Horseback riding can be organized to allow you to see the highlands in greater detail. Tours are roughly $50. Additional tours may be found through taxis or local tour agencies.
To minimize the impact of sightseeing on the unique ecosystem and mitigate issues with introduced species, several organizations provide conservation-based volunteering.
Hacienda Tranquila works on environmental, community and social issues. Volunteers stay on the grounds and cook for themselves. The hacienda is owned and managed by locals.
Hacienda Esperanza works to conserve the environment and promote sustainable technologies. Volunteers are provided room and board as part of volunteering. The hacienda is owned and managed by locals.
Jatun Sachu works to conserve the Galapagos and covers a larger area. Volunteers are provided room and board as part of volunteering.
Fundacion Bolivar Education has a conservation farm project on San Cristobal, as well as a habitat restoration project. Teaching programs in the islands include Alejandro Alvear School and Teaching Support at a local school.
Best Time To Go
It is best to avoid traveling to the islands during Easter and Christmas because that is the busiest time of year. However, a visit during June guarantees you calm weather and quiet hotels. July through November is the monsoon season, which brings with it never-ending drizzles and high winds.
The Galapagos Islands have a highly variable climate, as does Ecuador’s mainland. There are two seasons in the islands: the hot/rainy season from December to June, and the cooler season from June to November.
In the hot season, from December to June, the humidity is high, and the average temperatures are in the 80s F (26°-30°C). There may be occasional showers, but the days are generally warm and sunny.
In the cooler season, from June to November, you can expect cool winds, occasionally bringing with them a light misty-type drizzle called “garúa.” Temperatures average in the 70s °F (20–24°C) during the day and lower at night.
Each month brings unique climate variations and wildlife viewing opportunities.
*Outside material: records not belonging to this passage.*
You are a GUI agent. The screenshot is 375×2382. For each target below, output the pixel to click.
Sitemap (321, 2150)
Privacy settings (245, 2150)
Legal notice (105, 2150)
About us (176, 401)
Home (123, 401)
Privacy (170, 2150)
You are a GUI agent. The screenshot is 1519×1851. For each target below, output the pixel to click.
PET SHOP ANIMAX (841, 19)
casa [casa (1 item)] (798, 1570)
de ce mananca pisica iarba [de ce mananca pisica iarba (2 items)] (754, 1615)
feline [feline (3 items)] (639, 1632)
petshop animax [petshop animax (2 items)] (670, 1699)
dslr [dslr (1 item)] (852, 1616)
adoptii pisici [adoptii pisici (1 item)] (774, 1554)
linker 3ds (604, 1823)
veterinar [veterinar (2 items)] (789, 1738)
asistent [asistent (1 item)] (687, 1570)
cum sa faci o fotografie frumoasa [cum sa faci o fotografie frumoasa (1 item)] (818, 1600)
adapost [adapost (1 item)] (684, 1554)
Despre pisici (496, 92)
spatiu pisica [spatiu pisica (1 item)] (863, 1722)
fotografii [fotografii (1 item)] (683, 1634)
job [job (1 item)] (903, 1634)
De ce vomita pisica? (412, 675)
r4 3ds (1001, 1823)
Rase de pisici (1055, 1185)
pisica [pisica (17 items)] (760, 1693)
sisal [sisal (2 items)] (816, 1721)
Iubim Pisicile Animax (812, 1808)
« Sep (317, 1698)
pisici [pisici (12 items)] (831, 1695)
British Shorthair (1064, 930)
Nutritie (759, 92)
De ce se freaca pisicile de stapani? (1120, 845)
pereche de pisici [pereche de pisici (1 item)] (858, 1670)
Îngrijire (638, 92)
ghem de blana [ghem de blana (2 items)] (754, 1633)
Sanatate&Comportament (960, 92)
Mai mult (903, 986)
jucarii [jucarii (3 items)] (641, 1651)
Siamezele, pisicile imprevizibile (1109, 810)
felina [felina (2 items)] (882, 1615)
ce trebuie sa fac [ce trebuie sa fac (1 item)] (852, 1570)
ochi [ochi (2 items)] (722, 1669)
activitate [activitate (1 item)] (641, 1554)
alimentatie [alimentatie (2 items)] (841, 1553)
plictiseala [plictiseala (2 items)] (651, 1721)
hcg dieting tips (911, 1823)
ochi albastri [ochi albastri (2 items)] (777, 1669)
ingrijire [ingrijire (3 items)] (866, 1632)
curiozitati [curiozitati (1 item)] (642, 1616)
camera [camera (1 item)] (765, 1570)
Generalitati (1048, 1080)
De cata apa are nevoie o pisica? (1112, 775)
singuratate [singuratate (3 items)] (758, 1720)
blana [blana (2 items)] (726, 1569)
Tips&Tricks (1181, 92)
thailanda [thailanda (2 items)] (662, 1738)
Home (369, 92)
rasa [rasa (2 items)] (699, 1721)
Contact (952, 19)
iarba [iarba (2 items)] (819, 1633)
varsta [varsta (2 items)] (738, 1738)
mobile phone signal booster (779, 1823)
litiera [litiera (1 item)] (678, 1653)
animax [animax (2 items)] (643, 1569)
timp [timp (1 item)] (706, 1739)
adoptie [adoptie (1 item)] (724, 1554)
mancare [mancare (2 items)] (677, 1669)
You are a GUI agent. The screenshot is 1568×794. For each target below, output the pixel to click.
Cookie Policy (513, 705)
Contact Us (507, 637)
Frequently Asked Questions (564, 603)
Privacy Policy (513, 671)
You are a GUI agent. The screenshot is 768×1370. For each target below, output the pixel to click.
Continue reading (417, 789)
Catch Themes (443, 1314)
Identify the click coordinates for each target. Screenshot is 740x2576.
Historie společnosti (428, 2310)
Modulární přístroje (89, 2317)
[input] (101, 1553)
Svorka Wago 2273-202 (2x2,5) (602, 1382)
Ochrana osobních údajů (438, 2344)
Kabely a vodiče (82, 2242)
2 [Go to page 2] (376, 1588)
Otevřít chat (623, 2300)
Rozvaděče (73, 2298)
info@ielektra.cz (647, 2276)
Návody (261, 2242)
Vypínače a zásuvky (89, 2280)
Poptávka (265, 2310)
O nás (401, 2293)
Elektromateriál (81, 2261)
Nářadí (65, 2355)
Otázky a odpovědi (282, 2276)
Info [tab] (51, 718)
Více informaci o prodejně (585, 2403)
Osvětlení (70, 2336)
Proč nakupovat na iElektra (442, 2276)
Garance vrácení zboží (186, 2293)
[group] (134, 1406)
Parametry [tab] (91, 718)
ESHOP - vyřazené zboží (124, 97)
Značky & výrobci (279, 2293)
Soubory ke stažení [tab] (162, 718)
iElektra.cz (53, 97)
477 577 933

Peak season for naturalist tours is typically December through May when the seas are the calmest and the weather the warmest. However summer months June, July and August are also very popular as the animals are more active. September through November is typically low season when most boats will leave the islands for dry dock. For divers peak season is from July to November, when whale sharks can be found at Wolf & Darwin.
How To Get Here
The Quito and Guayaquil airports on the mainland of Ecuador are the only ones which offer flights to the Galapagos Islands. You will fly into either Baltar or San Cristobal, which are the only two islands with an airport. You can also travel between the islands by boat. There are five different ports which use private yachts to transport you amongst the islands.
Where To Stay
Even if you take a cruise, it is likely that you will need a hotel at some point during your vacation. San Cristobal, Santa Cruz, and Isabella have inexpensive hostels as well as hotels. If you plan to travel during a holiday, make sure to reserve a room well in advance.
The Galapagos Islands are part of Ecuador. Hence, most sockets on the islands are Type A and B. If you are not from a country which uses that size sockets, then you will need a travel adapter. Travelers from Asian, European and African countries need step-down transformers to match the voltage level on the islands, which is 120V.